Disability Studies and Assumed Interdisciplinarity

An essential feature of disability studies is its commitment to interdisciplinarity, particularly in the humanities. Critical explorations of disability in literature and in the arts, cultural studies, anthropology, economics, critical legal studies, geography, women's studies, ethnic studies, race studies, film studies, and theater studies represent but a sample of the critical analyses that constitute disability studies in the humanities. The multiple locations that inform disability studies research and scholarship suggest the relevance for multicultural educators committed to a more rigorous exploration of diversity and the pursuit of social justice. Disability studies moves beyond a normative that explains difference by race, class, gender, and disability and beyond the simple dichotomies these categories suggest in education. Linda Ware has characterized humanities-based disability studies as an approach made up of recovery, reclamation, and reimagining the value of disability as an unequivocal part of the human experience. Because disability is central to the human experience, it has always been included in the literary and historical record; however, as a unit of analysis, it was often unexplored or underexplored until the emergence of disability studies in the late 1980s and early 1990s. This “recovery” of extant work on disability has resulted in the “reclamation” of disability and disability-related themes in literature and history that, in turn, enabled new discussion and complex analyses that conveyed a more imaginative approach to understanding disability.

A Critical Constructivist Lens

Disability studies applies a critical constructivist lens to reveal the myriad ways that disabled people have been denied the opportunity to create their own subjectivity and to renegotiate the cultural category that has historically subsumed them. In their book Cultural Locations of Disability, Sharon Snyder and David Mitchell (2006) consider the historic exclusion of disabled people through the legitimized workings of a well-established disability research industry that was launched across numerous academic disciplines early in the 19th century. They describe a history of “sliding signifiers” that have congealed to produce socially constructed “locations” into which disabled people have been deposited forcibly.
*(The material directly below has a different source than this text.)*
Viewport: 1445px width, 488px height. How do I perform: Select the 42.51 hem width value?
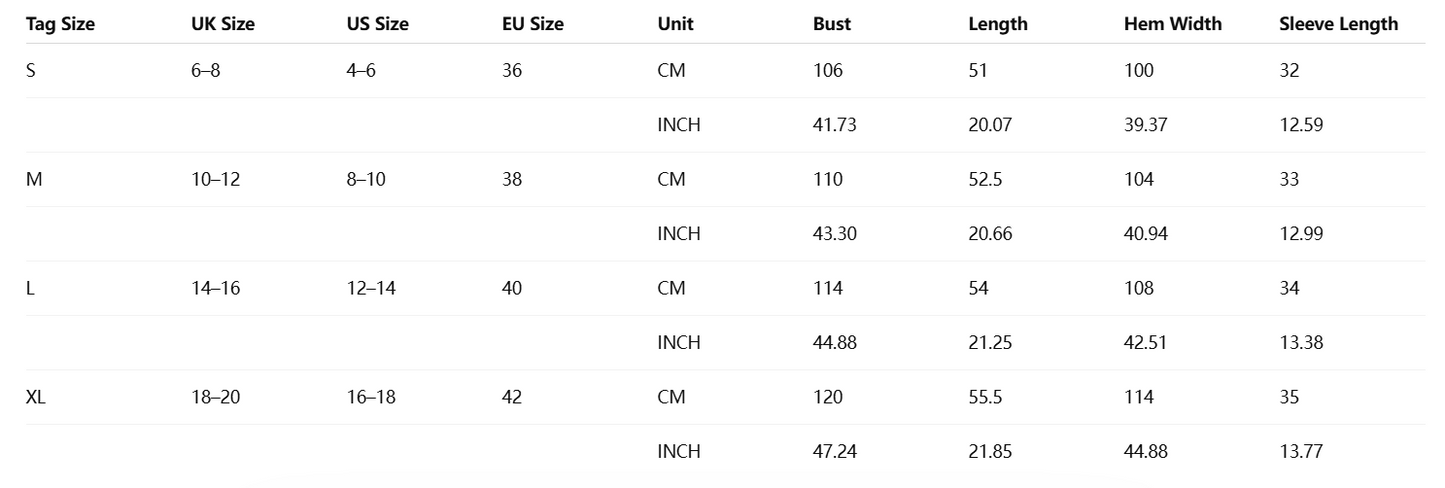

As a consequence of the territorial claims staked by various professionals for the “exclusive” rights to do research “on” disabled people, Snyder and Mitchell argue that the dominant approach to this day regarding disability in Western culture is bound by “care, control, containment, rehabilitation, evaluation, roundup, and social erasure” (p. x). The disciplinary borders drawn around disability are particularly problematic in the social sciences and education.

Disability and Uninterrogated Cultural Hierarchies

Historian Douglas Baynton (2001) considered cultural hierarchies based on disability and observed, “disability is everywhere in history once you begin looking for it, but conspicuously absent in the histories we write” (p. 52). He called on historians to recognize disability as a category of analysis that is not intended to simply provide disabled people the right to claim a history but rather as “indispensible for any historian seeking to make sense of the past” (p. 52).